以下のミヤコグサ形質転換マニュアルは、Aarhus大学の研究室の最近のプロトコルと、その後のJiri Stillerらによる改訂プロトコルをもとにし、それぞれのグループから入手したいくつかの最近のノウハウを付け加えて、現在私たちの研究室で行っている方法を整理したものです。大筋はJiri Stillerらによる改良法に準拠しています。 ミヤコグサ形質転換はその効率、安定性、必要時間などの点からみて、たとえばアラビドプシスやイネ等に匹敵するほどに容易であるとはいえません。特に再生効率や、方法の安定性 (再現性) 、再生個体を得るまでの時間等の面で、今後さらに改良が必要だと思います。また、比較的高頻度に培養変異が起こると思われることから、in-planta法の確立を含めて今後検討が行われるべきでしょう。
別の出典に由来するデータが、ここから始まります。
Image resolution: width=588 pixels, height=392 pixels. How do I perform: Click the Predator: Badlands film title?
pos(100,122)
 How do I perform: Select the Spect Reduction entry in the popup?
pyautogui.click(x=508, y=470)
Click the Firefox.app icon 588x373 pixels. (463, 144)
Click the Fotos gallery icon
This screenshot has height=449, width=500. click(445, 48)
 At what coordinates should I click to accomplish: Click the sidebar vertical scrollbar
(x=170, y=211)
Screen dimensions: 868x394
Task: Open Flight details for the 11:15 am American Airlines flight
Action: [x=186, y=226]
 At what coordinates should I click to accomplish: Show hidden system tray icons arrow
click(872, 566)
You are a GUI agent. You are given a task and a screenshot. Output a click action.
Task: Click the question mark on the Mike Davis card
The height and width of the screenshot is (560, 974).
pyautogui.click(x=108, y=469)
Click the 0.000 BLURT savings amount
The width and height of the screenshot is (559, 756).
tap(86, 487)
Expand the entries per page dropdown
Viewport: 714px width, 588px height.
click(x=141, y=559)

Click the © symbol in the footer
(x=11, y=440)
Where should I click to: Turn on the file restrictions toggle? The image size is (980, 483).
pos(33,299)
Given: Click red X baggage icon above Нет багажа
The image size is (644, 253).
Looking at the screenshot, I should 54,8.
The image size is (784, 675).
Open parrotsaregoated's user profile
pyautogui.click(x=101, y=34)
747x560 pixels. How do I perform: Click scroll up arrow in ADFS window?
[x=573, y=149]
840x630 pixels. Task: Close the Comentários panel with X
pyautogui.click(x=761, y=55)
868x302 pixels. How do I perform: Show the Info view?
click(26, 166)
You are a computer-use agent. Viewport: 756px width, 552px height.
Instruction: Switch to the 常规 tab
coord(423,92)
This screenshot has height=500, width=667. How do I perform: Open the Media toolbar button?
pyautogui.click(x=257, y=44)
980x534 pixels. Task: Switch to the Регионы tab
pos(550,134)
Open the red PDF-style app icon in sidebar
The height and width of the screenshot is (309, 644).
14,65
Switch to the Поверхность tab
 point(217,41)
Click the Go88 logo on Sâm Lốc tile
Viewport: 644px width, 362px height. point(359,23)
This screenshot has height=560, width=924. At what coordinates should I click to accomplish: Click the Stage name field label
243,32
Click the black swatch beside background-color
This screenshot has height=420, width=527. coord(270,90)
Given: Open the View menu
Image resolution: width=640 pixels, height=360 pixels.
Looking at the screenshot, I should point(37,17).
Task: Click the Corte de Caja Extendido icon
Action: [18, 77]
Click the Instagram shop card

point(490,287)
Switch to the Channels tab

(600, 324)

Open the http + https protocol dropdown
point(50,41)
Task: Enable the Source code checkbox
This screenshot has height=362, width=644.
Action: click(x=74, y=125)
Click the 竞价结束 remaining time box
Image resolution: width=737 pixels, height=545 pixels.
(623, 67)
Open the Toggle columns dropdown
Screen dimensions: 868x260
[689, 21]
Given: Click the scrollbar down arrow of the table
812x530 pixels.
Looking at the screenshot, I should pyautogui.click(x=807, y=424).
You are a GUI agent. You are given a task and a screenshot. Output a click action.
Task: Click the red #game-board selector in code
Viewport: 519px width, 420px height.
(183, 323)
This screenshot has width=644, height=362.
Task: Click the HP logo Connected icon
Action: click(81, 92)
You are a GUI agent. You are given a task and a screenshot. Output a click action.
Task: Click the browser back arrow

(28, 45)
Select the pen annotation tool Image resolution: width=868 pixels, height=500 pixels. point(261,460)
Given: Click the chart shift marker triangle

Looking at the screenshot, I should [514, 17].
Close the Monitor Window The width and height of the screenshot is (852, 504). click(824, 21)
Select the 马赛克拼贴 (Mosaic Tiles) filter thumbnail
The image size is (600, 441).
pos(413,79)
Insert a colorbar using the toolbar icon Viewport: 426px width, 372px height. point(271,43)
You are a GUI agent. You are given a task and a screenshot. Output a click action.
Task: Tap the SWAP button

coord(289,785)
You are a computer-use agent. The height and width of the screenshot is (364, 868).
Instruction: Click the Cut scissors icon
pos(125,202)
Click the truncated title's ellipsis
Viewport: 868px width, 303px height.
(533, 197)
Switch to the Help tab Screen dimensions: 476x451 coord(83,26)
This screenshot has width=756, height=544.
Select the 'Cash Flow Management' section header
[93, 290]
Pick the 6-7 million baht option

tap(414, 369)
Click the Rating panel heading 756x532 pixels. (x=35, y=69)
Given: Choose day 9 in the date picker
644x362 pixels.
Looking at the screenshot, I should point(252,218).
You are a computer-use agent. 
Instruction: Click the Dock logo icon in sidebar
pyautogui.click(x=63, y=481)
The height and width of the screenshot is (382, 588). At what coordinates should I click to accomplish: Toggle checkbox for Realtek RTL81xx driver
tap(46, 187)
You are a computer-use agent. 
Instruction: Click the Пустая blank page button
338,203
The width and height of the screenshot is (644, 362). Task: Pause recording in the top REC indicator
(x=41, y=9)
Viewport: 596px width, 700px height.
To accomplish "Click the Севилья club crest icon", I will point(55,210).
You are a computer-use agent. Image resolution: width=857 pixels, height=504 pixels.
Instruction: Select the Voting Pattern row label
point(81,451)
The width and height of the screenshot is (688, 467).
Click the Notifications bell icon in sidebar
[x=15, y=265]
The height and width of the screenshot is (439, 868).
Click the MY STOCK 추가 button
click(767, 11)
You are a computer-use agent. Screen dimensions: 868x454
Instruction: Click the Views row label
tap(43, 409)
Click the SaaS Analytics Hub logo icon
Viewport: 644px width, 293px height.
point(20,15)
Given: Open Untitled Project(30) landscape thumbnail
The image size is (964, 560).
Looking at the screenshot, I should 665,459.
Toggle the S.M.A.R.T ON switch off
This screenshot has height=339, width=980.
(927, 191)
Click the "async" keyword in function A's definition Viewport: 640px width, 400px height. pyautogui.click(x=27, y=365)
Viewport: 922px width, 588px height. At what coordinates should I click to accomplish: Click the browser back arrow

In vitroの培養を含む形質転換法は、材料となる植物の培養条件や、グロースキャビネットその他の様々な条件のわずかな違いによって微調整が必要で、それぞれの研究室で実際の条件に応じた最適化の工夫が必要だと思われます。しかし、以下のプロトコルが、これから形質転換実験を始めようとする方に、一応のスタンダードを提供するものとなれば幸いです。疑問点、質問など、またどんな細かい点でも、このプロトコルの改良のための示唆を期待し歓迎します。
この方法は、主としてAhGifuAhを材料として最適化したものです。MG-20についても、BAP濃度の変更を要しますが、一応は適用できます。しかしいまのところ、MG-20では不稔などの培養変異に基づくと思われる異常の頻度が高いために、よい結果が得られていません。
なお、ミヤコグサの種子滅菌法や栽培法、培地組成、交配法等に関して、今泉温子氏による「ミヤコグサの基本実験系マニュアル」が公開されていますので、併せて参考にしていただければと思います。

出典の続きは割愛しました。